南川仁博. "オオホシオナガバチの産卵状況." 昆蟲 36.2 (1968): 163.(PDFへのリンク)より
今回の映像ではアングルがいまいちなのか、この点はよく分かりませんでした。

ところで私はキバチの生態に疎いのですけど、木が切り倒されてしまったら中に潜むキバチの幼虫は成長できずに死んでしまうのですかね?
それとも初めから倒木を選んで産卵するキバチもいるのでしょうか。
オオホシオナガバチに産卵されたら捕食寄生される運命なので、どちらにせよもう関係ないですけどね。

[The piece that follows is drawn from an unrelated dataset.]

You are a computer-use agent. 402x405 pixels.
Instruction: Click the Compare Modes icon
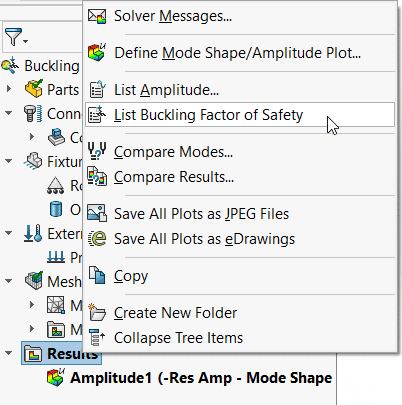click(97, 151)
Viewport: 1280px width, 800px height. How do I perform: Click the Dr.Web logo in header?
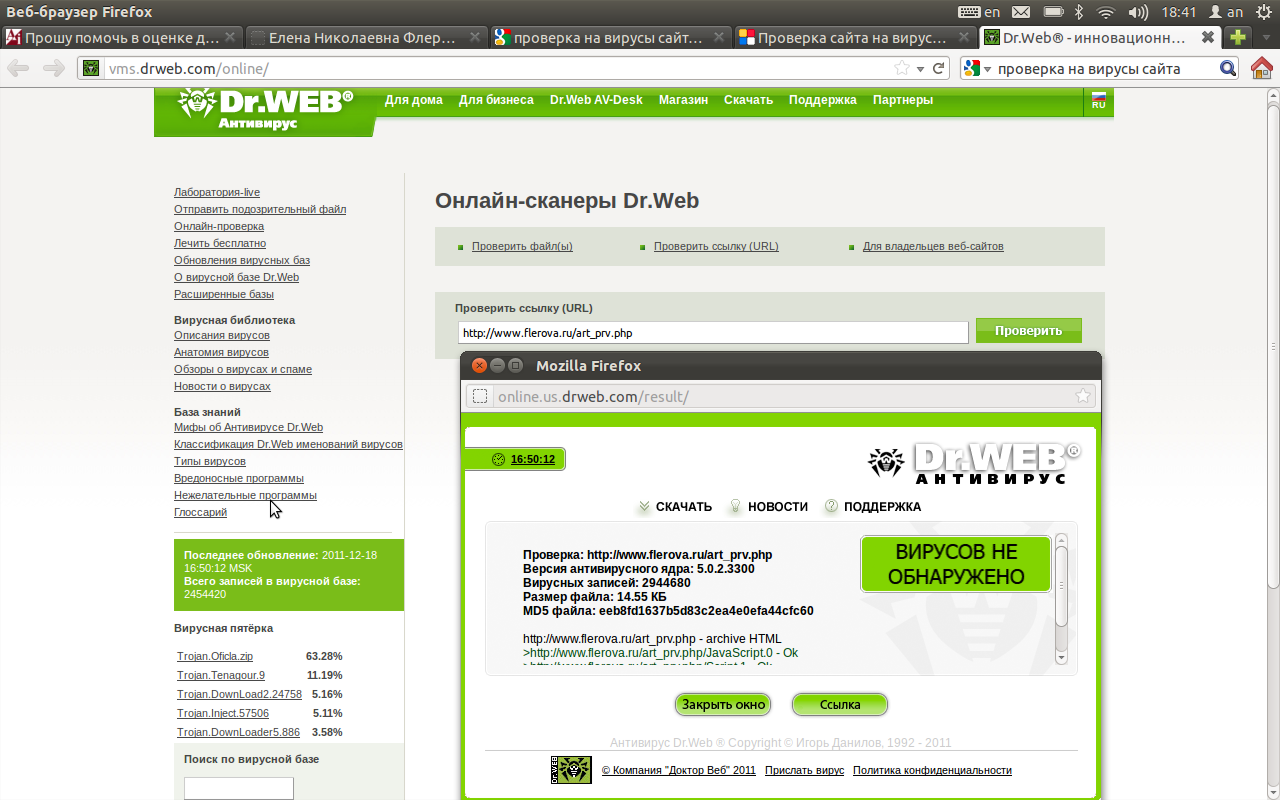pos(265,108)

※ 最近、砂防ダム改修工事のため沢の両岸の林を大量に伐採した結果、スギ倒木などが大量に転がっている状況でした。


※【追記】
『寄生バチと狩りバチの不思議な世界』という名著の第9章 藏滿司夢「キノコとキバチと寄生バチ:枯れ木をめぐる奇妙な三者系」を読むと、オナガバチの仲間の産卵行動について詳しく知ることができました。
キバチ類を寄主として利用する寄生バチの(中略)1つはヒメバチ科オナガバチ亜科の寄生バチで、キバチの幼虫に外部寄生する殺傷寄生者として知られている。(中略)
腹部を高く持ち上げると同時に、長い産卵管鞘を木に突き立て、それをリードにして器用に産卵管を木の中へと挿入していく姿は圧巻である。挿入する産卵管の角度をときどき変えながら、木のなかに隠れるキバチ幼虫を探すのだ。この寄生バチのなかまは産卵管の先に感覚器と化学受容器を持っており、それによって産卵管が寄主に到達したことを認知すると寄主の体表に産卵する。 (p190より引用)
もう一つ勉強になったのは、寄主のキバチについてです。
キバチ亜科に属するキバチ類は全ての種類がマツ科やヒノキ科などの針葉樹を食樹とする。それに対して、ヒラアシキバチ亜科に属するキバチ類はブナ科やムクロジ科などの広葉樹を食樹としているのである。 (p185より引用)
今回私が観察した事例では、スギ倒木で産卵行動が行われたので、オオホシオナガバチの寄主はキバチ亜科に属する種類(ニトベキバチまたはニホンキバチ)に絞り込めそうです。(ヒラアシキバチ属は除外できる。)